> [GIVEN TASK]
Copy out every line of the records below word for word, leaving the pictures out.
┄┄┄┄┄┄┄┄┄┄
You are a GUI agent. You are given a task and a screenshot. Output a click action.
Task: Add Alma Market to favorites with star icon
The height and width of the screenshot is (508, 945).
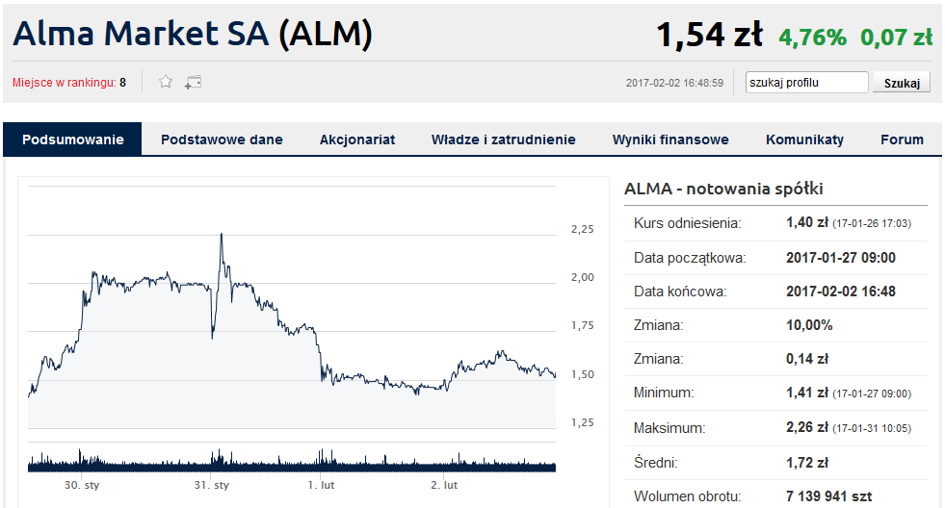pos(166,82)
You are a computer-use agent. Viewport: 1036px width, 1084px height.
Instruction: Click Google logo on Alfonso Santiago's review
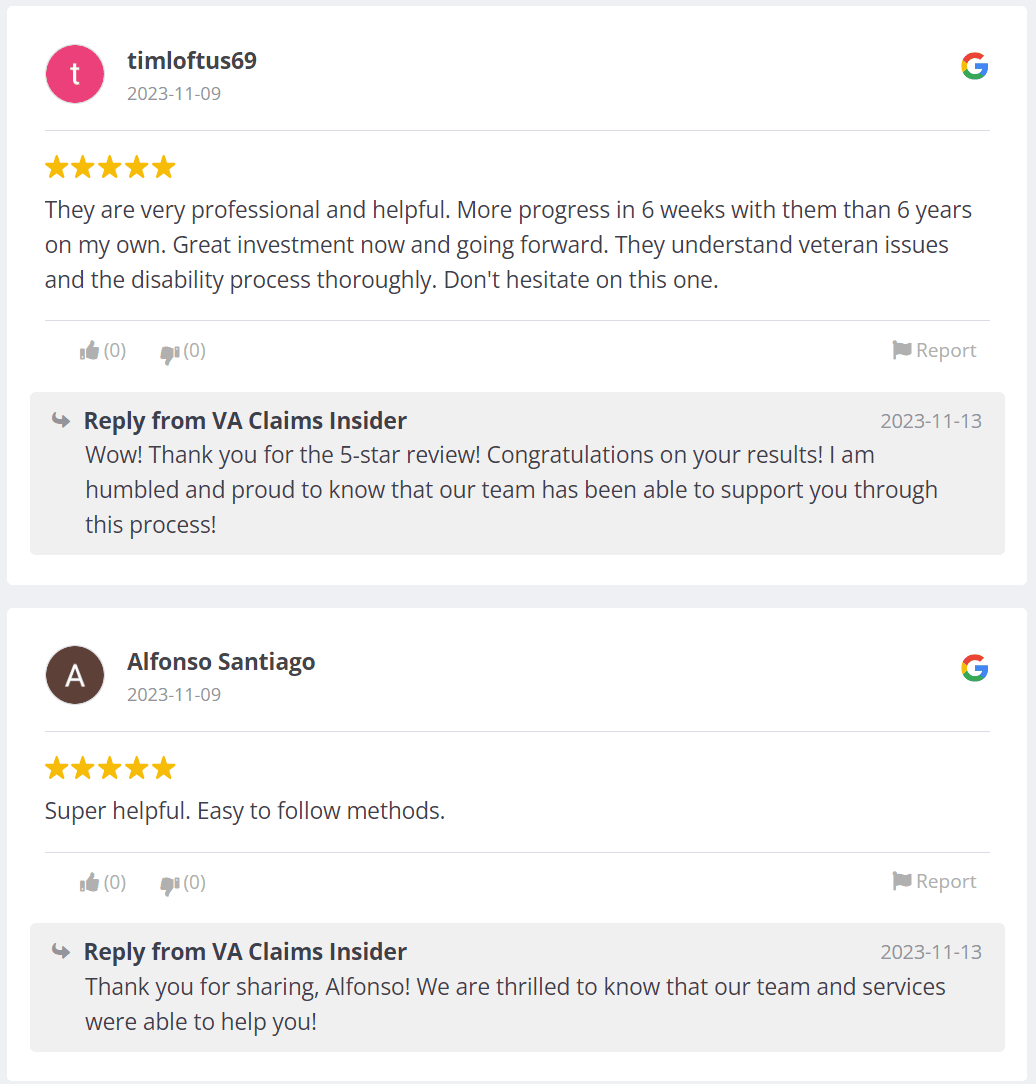point(974,668)
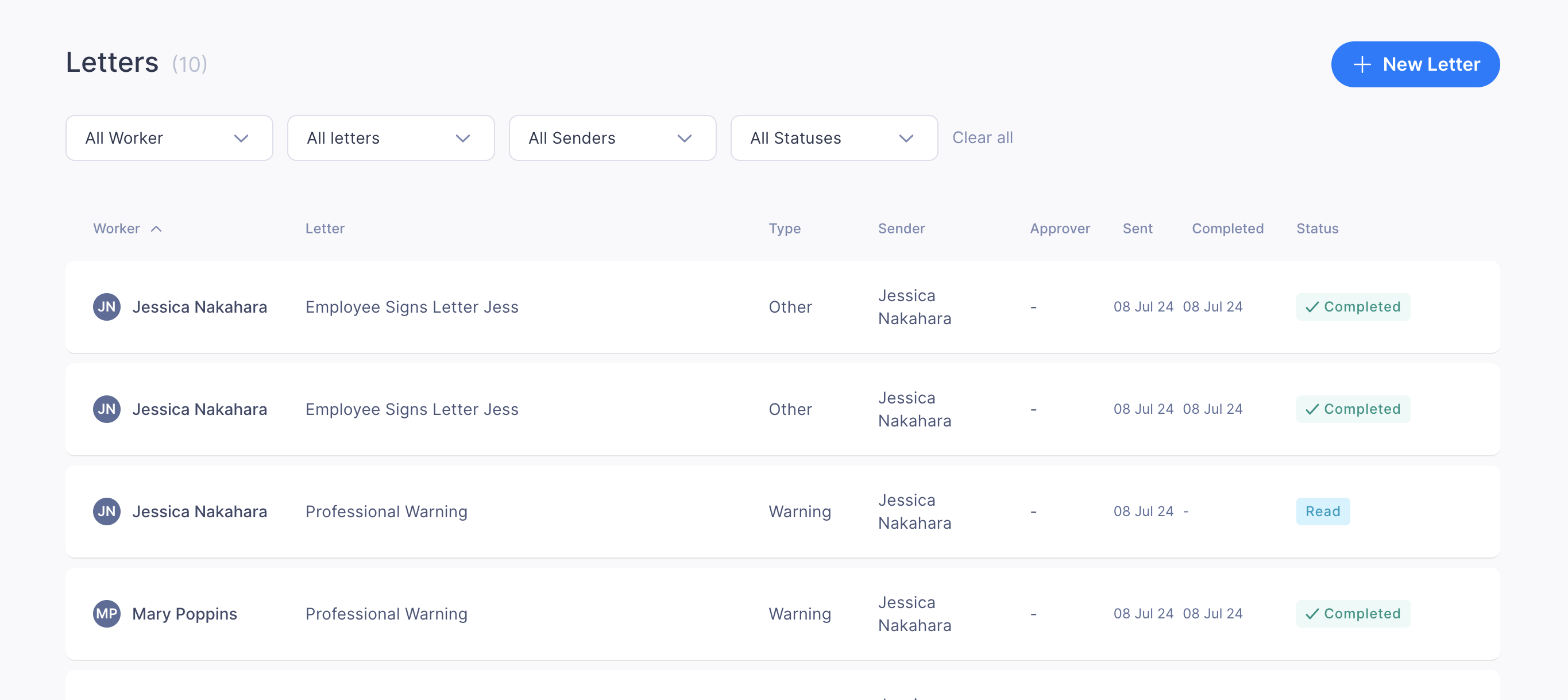Click the JN avatar on Professional Warning row
1568x700 pixels.
tap(107, 511)
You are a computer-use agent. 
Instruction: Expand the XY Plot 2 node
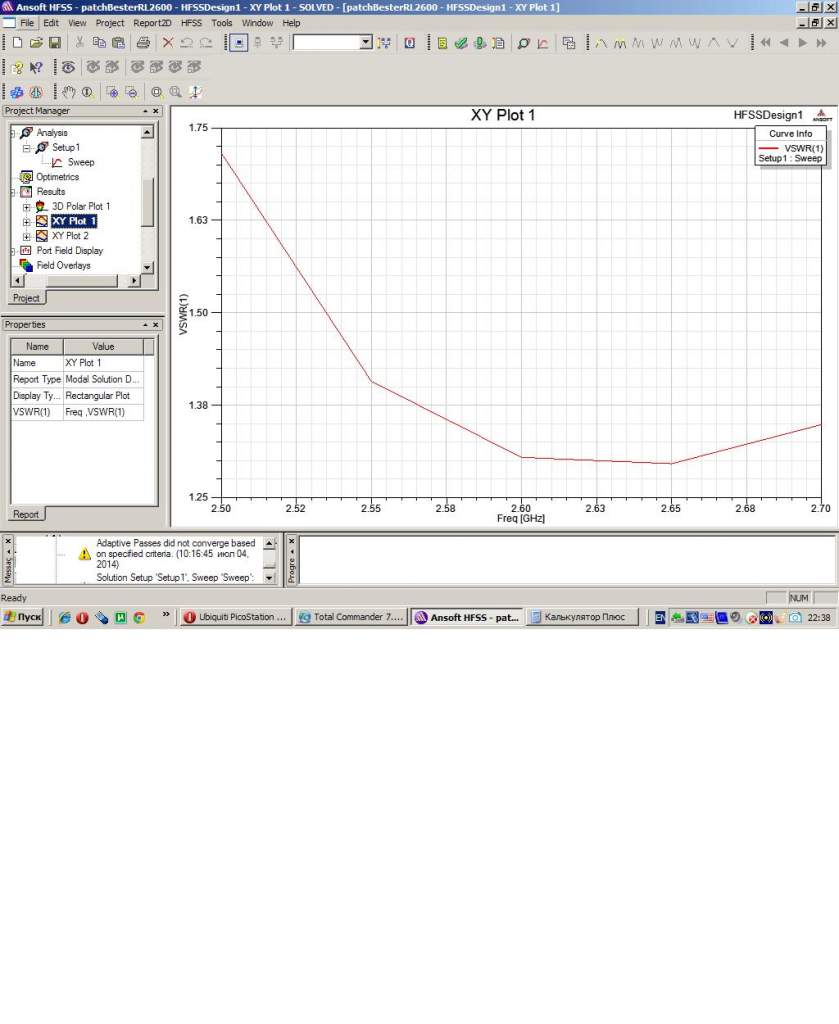pyautogui.click(x=27, y=236)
┄┄┄┄┄┄┄┄┄┄
> [FULL ANSWER]
You are a GUI agent. You are given a task and a screenshot. Output a click action.
Task: Add Alma Market to favorites with star icon
The height and width of the screenshot is (508, 945).
pos(166,82)
You are a computer-use agent. Viewport: 1036px width, 1084px height.
Instruction: Click Google logo on Alfonso Santiago's review
point(974,668)
Click the JN avatar on Professional Warning row
1568x700 pixels.
tap(107, 511)
You are a computer-use agent. 
Instruction: Expand the XY Plot 2 node
pyautogui.click(x=27, y=236)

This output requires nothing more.